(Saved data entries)
━━━━━━━━

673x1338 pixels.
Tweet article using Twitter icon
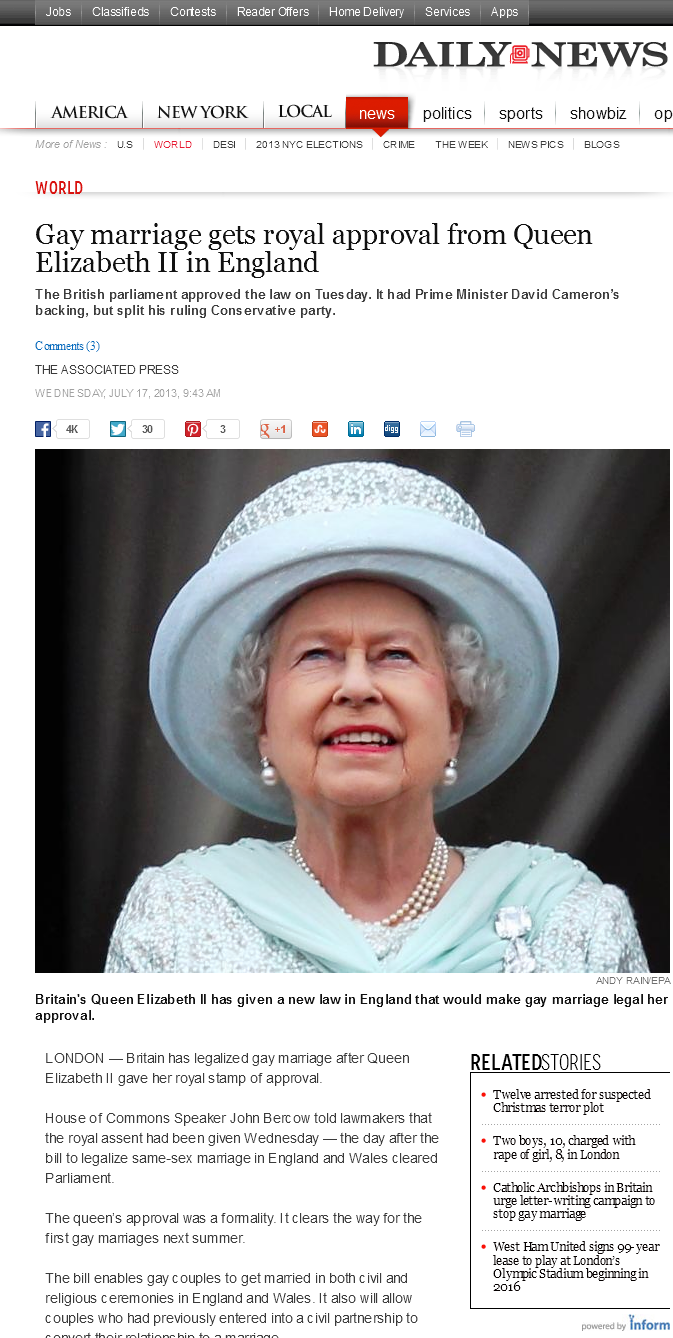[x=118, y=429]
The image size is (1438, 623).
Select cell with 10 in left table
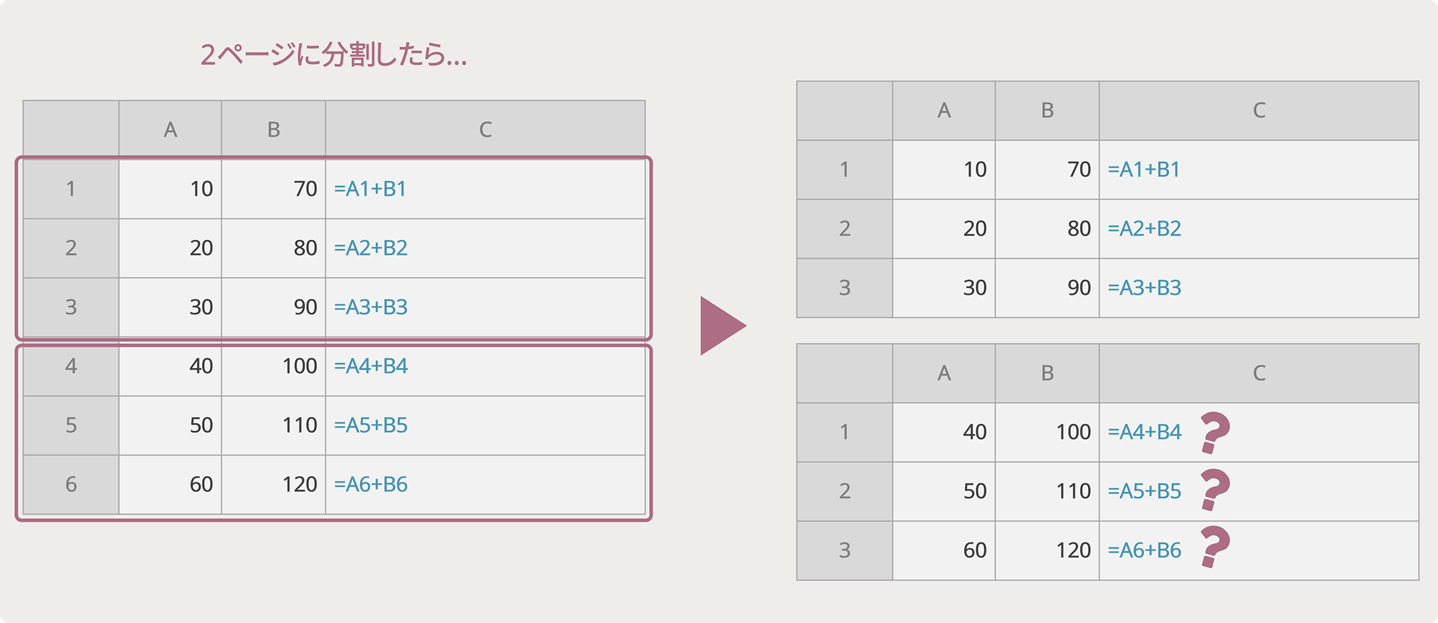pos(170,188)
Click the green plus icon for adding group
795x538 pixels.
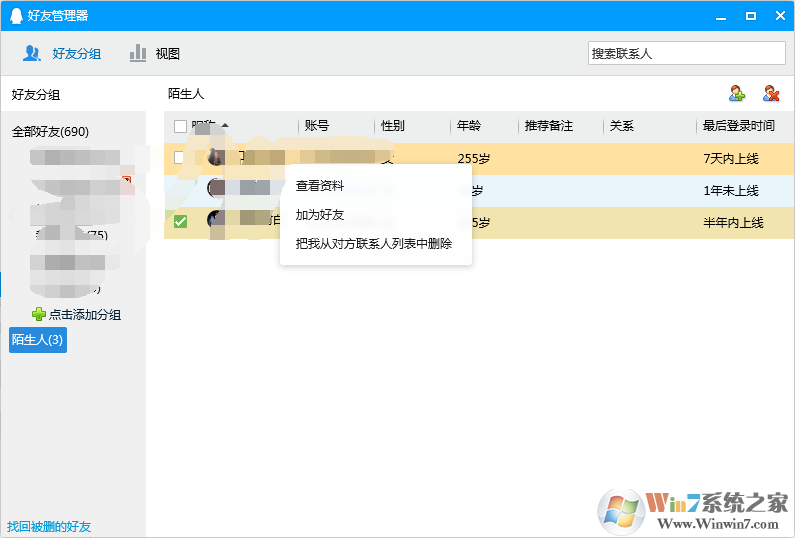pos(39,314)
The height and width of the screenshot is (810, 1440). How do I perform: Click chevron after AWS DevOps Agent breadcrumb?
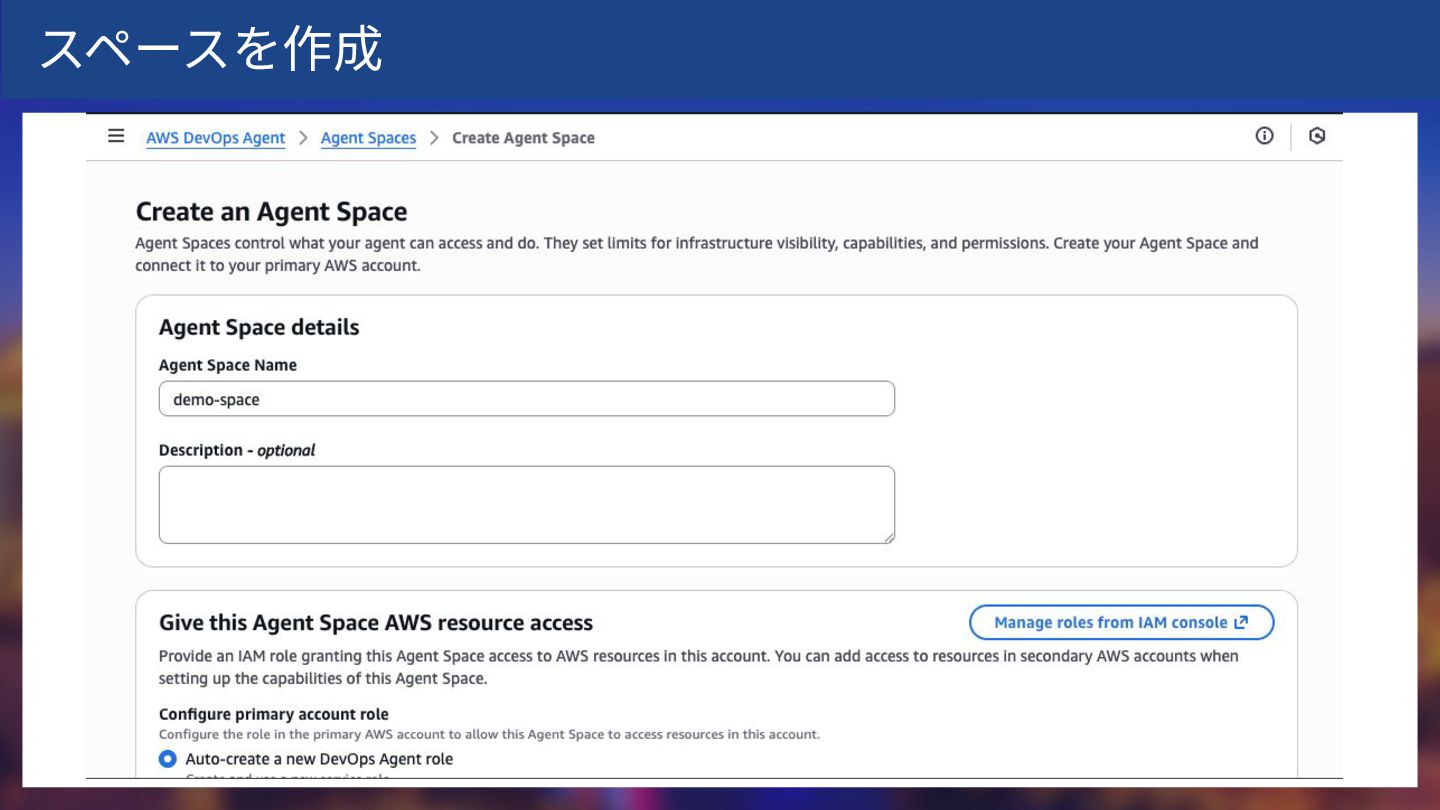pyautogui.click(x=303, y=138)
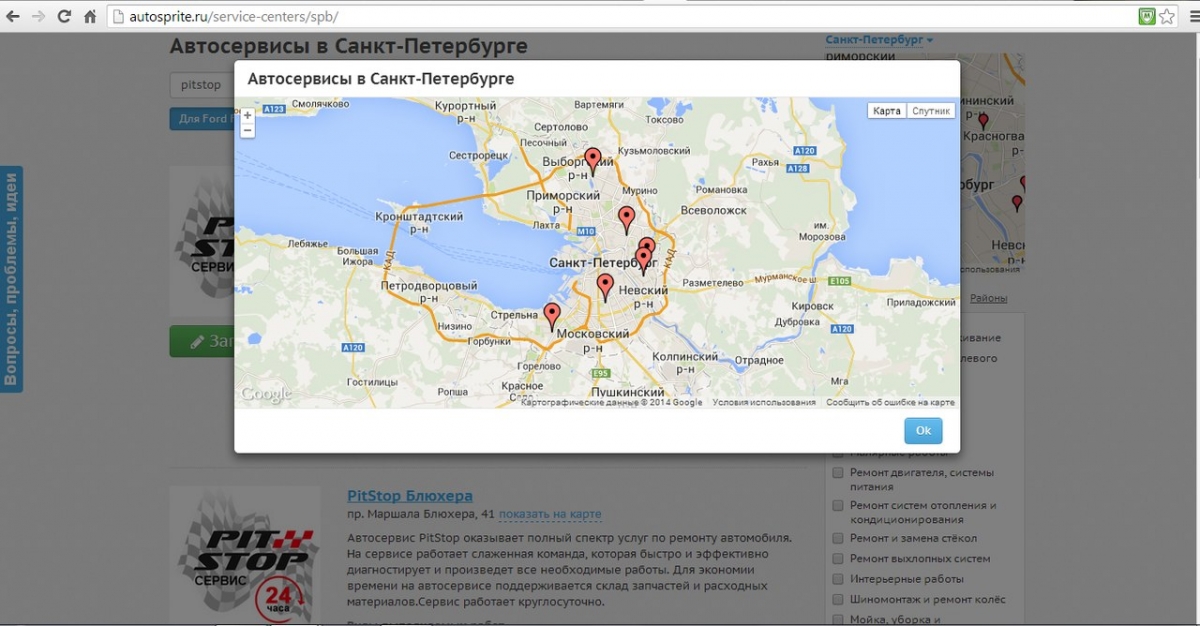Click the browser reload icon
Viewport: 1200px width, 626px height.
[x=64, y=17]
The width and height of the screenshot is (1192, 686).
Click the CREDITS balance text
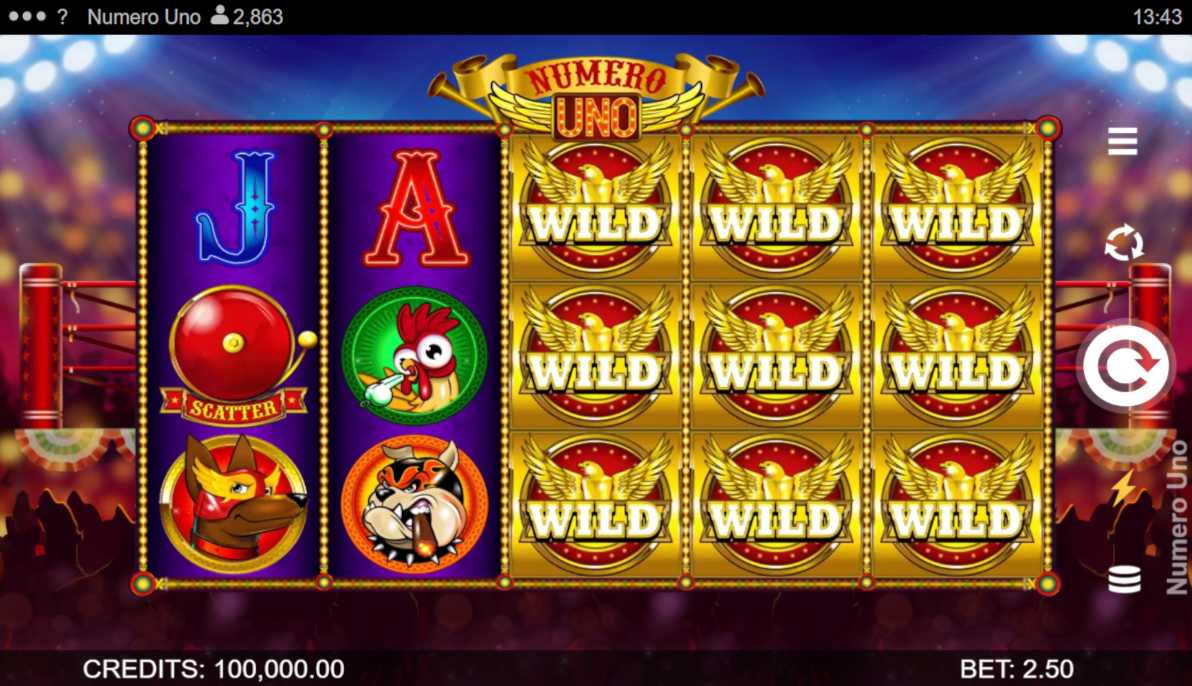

━━━━━━━━

## What is expected
Repeat the records word for word, skipping pictures.

## Your solution
673x1338 pixels.
Tweet article using Twitter icon
[x=118, y=429]
The image size is (1438, 623).
Select cell with 10 in left table
pos(170,188)
Click the green plus icon for adding group
795x538 pixels.
pos(39,314)
The height and width of the screenshot is (810, 1440). How do I perform: Click chevron after AWS DevOps Agent breadcrumb?
pyautogui.click(x=303, y=138)
Click the browser reload icon
Viewport: 1200px width, 626px height.
[x=64, y=17]
The width and height of the screenshot is (1192, 686).
Click the CREDITS balance text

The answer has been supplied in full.